**Texto apresentado**
-*-

A presença de peixes da espécie Oreochromis niloticus – tilápia do Nilo, de origem africana, própria de água doce, ao longo dos canais de Santos, é uma surpresa que chamou a atenção de pesquisadores da Universidade Santa Cecília (Unisanta), em Santos, e pode ser uma ameaça.
A pesquisa inédita, iniciada em maio, tem importância fundamental para a comunidade santista, pois o que acontece nos canais está diretamente ligado à saúde publica, destaca Matheus Rotundo, pesquisador da Universidade.
Entre os séculos XIX e XX, lembra o biólogo, o lebiste ou barrigudinho (Poecilia reticulata) – peixe de 3 a 6 centímetros, muito utilizado em aquários, foi introduzido nos canais devido ao seu hábito de se alimentar com larvas de insetos, servindo como ferramenta de controle biológico, combatendo os transmissores de doenças.

-*-

**Dados fornecidos**
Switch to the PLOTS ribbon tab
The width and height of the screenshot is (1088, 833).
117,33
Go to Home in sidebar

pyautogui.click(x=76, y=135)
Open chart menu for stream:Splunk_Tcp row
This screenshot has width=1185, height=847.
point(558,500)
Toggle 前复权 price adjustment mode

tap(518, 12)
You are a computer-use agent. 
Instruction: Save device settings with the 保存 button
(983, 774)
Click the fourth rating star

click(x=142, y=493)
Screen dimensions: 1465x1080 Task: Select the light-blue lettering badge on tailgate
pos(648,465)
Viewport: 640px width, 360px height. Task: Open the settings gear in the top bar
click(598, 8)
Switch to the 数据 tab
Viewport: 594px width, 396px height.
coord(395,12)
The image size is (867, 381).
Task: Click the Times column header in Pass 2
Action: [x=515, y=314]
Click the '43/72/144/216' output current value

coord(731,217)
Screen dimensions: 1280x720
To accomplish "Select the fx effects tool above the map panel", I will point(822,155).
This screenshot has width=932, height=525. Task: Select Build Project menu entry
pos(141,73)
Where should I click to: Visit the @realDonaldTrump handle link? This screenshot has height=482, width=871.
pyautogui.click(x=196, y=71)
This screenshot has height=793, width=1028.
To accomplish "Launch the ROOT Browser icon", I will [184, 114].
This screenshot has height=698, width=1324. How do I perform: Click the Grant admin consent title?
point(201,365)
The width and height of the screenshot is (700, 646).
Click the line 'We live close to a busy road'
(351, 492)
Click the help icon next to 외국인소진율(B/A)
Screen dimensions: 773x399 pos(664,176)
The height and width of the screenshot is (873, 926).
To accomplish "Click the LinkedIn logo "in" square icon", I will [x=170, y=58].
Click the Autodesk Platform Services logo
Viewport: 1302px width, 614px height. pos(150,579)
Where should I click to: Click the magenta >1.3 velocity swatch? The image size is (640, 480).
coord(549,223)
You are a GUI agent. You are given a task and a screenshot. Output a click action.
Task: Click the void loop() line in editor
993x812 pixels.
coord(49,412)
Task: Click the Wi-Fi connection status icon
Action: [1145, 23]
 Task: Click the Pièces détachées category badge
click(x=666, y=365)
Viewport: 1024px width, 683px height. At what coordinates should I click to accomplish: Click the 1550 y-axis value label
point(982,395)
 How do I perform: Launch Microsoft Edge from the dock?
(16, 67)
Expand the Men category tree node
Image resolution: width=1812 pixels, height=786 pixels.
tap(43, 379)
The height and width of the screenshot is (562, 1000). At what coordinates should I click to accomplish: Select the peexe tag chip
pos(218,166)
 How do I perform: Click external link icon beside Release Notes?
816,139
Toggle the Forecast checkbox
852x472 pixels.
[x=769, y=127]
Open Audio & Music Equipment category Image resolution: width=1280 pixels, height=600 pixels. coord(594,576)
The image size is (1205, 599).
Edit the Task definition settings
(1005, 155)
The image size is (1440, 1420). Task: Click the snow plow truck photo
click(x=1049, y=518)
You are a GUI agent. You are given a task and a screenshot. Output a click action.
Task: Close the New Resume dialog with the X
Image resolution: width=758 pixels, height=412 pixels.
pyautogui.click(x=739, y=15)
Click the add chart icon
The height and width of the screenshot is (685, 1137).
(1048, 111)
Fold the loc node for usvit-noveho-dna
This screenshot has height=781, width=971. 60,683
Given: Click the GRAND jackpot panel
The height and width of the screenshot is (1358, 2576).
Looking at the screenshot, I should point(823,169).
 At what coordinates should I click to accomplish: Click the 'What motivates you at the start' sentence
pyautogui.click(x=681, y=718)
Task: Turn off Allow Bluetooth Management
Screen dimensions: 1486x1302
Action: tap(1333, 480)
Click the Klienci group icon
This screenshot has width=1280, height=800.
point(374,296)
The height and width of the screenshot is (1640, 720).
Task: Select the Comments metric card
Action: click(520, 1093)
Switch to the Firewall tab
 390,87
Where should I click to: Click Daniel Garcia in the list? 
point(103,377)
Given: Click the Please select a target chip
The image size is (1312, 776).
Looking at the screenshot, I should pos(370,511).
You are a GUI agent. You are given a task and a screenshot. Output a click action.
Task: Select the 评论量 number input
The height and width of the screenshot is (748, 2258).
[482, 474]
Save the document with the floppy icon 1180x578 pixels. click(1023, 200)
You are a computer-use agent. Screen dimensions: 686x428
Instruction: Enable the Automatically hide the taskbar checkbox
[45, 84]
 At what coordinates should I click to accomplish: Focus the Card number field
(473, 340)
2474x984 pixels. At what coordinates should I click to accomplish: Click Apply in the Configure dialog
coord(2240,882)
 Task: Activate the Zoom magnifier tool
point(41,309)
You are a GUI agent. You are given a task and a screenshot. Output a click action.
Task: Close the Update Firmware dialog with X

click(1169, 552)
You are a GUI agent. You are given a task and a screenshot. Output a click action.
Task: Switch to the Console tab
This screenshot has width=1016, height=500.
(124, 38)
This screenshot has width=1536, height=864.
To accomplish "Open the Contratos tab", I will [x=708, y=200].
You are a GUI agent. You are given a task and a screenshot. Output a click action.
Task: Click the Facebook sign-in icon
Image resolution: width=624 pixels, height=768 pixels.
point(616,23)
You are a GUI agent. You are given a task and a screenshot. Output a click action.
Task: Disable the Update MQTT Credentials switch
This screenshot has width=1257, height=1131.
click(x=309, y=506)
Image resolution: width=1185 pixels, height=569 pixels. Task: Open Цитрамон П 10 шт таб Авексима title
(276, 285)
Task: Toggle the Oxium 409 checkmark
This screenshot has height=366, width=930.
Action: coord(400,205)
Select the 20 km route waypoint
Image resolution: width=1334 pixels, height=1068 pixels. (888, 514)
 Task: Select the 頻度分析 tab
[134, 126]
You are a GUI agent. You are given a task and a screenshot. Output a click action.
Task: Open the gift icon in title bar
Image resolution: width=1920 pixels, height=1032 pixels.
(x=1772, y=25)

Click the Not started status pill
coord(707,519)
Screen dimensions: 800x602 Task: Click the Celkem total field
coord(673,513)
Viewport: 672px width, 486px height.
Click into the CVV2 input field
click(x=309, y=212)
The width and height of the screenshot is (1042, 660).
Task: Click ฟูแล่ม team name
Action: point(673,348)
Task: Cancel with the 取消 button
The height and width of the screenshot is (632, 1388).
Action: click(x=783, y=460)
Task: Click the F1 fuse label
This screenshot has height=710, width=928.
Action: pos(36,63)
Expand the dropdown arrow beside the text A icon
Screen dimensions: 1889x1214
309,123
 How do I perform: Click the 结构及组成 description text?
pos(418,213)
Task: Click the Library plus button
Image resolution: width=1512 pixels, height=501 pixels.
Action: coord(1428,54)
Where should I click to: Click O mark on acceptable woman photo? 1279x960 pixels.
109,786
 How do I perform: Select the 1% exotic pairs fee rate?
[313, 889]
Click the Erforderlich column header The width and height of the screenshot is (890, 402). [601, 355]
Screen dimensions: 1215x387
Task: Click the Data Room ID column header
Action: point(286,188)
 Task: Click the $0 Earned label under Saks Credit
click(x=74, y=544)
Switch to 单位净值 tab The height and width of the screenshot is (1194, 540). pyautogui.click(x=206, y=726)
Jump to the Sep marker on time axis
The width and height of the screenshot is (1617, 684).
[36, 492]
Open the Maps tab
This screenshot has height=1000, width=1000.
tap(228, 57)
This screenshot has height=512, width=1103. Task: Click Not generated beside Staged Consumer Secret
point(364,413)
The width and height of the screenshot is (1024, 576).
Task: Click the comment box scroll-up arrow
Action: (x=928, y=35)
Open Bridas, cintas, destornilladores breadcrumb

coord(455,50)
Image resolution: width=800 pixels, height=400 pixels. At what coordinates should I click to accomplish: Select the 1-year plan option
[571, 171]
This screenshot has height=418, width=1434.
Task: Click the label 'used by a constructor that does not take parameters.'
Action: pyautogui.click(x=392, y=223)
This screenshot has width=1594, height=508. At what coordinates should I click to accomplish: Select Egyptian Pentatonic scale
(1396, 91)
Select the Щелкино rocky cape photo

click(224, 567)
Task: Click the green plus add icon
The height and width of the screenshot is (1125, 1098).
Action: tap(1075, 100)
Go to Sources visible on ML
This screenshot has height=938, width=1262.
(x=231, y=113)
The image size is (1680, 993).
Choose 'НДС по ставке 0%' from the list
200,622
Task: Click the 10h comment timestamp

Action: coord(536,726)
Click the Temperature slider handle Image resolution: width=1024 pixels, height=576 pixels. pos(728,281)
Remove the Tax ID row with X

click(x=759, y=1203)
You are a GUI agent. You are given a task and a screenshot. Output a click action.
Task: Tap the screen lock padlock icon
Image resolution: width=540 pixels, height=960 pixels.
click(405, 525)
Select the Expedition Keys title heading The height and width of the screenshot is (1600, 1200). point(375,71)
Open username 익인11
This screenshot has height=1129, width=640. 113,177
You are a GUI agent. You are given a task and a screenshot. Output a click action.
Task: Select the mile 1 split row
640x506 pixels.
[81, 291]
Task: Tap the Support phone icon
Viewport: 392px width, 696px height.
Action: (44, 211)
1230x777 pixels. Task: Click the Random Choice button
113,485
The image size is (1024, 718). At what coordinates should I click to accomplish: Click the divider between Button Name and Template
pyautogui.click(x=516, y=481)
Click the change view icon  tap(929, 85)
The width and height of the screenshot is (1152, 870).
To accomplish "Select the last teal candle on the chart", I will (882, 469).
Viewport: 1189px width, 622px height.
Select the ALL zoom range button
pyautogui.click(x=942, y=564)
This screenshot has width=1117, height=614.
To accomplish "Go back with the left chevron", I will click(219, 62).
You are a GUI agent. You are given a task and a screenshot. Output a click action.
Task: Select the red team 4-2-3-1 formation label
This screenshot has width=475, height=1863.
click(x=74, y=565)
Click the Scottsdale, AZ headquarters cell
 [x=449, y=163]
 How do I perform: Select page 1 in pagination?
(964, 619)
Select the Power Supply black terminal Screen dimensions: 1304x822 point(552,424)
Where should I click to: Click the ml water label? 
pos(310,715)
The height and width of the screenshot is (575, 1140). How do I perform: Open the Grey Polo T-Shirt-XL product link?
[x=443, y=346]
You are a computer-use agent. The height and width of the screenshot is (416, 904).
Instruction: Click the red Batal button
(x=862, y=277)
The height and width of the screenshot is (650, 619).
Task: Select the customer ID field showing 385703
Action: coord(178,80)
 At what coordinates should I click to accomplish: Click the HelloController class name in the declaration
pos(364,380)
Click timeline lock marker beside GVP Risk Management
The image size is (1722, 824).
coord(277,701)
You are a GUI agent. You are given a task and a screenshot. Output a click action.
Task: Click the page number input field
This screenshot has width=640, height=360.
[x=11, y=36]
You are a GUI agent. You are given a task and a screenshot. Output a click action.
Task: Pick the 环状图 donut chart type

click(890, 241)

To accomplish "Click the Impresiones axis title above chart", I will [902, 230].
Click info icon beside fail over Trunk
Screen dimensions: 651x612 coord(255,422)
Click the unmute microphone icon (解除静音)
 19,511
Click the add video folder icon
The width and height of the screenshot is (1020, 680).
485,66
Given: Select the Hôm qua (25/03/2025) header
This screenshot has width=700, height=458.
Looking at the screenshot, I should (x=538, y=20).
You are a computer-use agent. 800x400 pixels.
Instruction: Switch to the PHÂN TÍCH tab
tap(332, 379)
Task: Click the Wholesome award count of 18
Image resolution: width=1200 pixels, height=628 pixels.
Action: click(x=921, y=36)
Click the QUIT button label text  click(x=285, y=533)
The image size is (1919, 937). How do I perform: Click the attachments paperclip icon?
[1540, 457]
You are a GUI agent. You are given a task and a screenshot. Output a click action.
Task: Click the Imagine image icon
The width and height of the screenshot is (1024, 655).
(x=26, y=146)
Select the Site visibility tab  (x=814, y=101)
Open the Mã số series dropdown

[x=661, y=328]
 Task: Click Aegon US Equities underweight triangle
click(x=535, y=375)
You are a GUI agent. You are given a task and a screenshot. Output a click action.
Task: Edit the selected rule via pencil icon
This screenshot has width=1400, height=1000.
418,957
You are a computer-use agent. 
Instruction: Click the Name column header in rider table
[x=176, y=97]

-*-

**Exercícios propostos**
a – Segundo o texto sobre a tilápia nos canais de Santos, qual peixe foi introduzido nos canais entre os séculos XIX e XX?
b – Escreva a continuação do texto sobre a tilápia nos canais de Santos, a partir da última frase.
Os dados não são necessários para resolver os exercícios.

**Respostas dos exercícios**
a – O lebiste ou barrigudinho (Poecilia reticulata).

b –
Segundo o pesquisador, com a descoberta de tilápias nos canais, o lebiste passa a correr risco de ter sua população reduzida, que hoje é de 60% das espécies de peixes existentes no local. Rotundo explica que as tilápias têm amplo espectro de alimentação. Ao analisar o estômago de tilápias coletadas, foram encontrados exemplares de lebiste. “A redução dos lebistes pode contribuir para o aumento de larvas de mosquitos como o Aedes aegypti, uma vez que são controladores de vetores”.
Outra conclusão parcial das pesquisas diz respeito às aves que se alimentam dos peixes do canal. “Agora, essas aves têm competidores de alimentação, as tilápias, que estão se adaptando a esse microhabitat muito bem”. Com o programa de balneabilidade das praias, as comportas dos canais ficam mais tempo fechadas, impedindo a entrada de água salgada e mantendo o ambiente ainda mais propício para os peixes de água doce, como as tilápias, acrescenta.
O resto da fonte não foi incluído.